- INSTRUCTIONS FOR THE TASK: The expected answer is a verbatim transcription of the lines below, beginning with the first and ending with the line that holds "DOSAGE [tab] (27, 1934)", without pictures.

----- TASK INPUTS -----

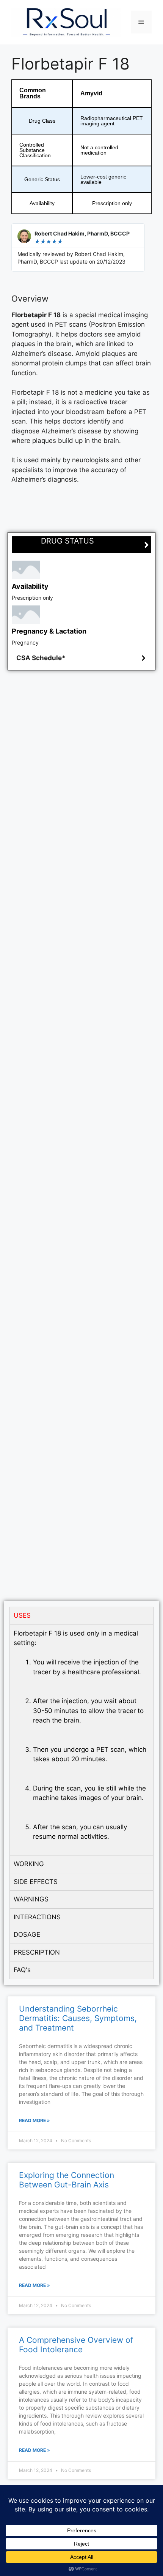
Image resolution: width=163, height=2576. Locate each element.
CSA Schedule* (41, 658)
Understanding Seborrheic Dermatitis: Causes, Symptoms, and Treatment (78, 2018)
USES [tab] (22, 1615)
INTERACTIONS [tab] (37, 1917)
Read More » (34, 2120)
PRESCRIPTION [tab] (37, 1952)
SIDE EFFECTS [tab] (36, 1881)
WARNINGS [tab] (31, 1899)
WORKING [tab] (29, 1864)
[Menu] (141, 22)
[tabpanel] (81, 1740)
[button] (81, 658)
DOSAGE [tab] (27, 1934)
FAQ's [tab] (22, 1970)
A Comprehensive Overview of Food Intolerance (76, 2344)
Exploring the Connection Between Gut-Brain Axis (66, 2179)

-----

- SOLUTION FOR THIS EXERCISE:
Image resolution: width=163, height=2576. Locate each element.
CSA Schedule* (41, 658)
Understanding Seborrheic Dermatitis: Causes, Symptoms, and Treatment (78, 2018)
USES [tab] (22, 1615)
INTERACTIONS [tab] (37, 1917)
Read More » (34, 2120)
PRESCRIPTION [tab] (37, 1952)
SIDE EFFECTS [tab] (36, 1881)
WARNINGS [tab] (31, 1899)
WORKING [tab] (29, 1864)
[Menu] (141, 22)
[tabpanel] (81, 1740)
[button] (81, 658)
DOSAGE [tab] (27, 1934)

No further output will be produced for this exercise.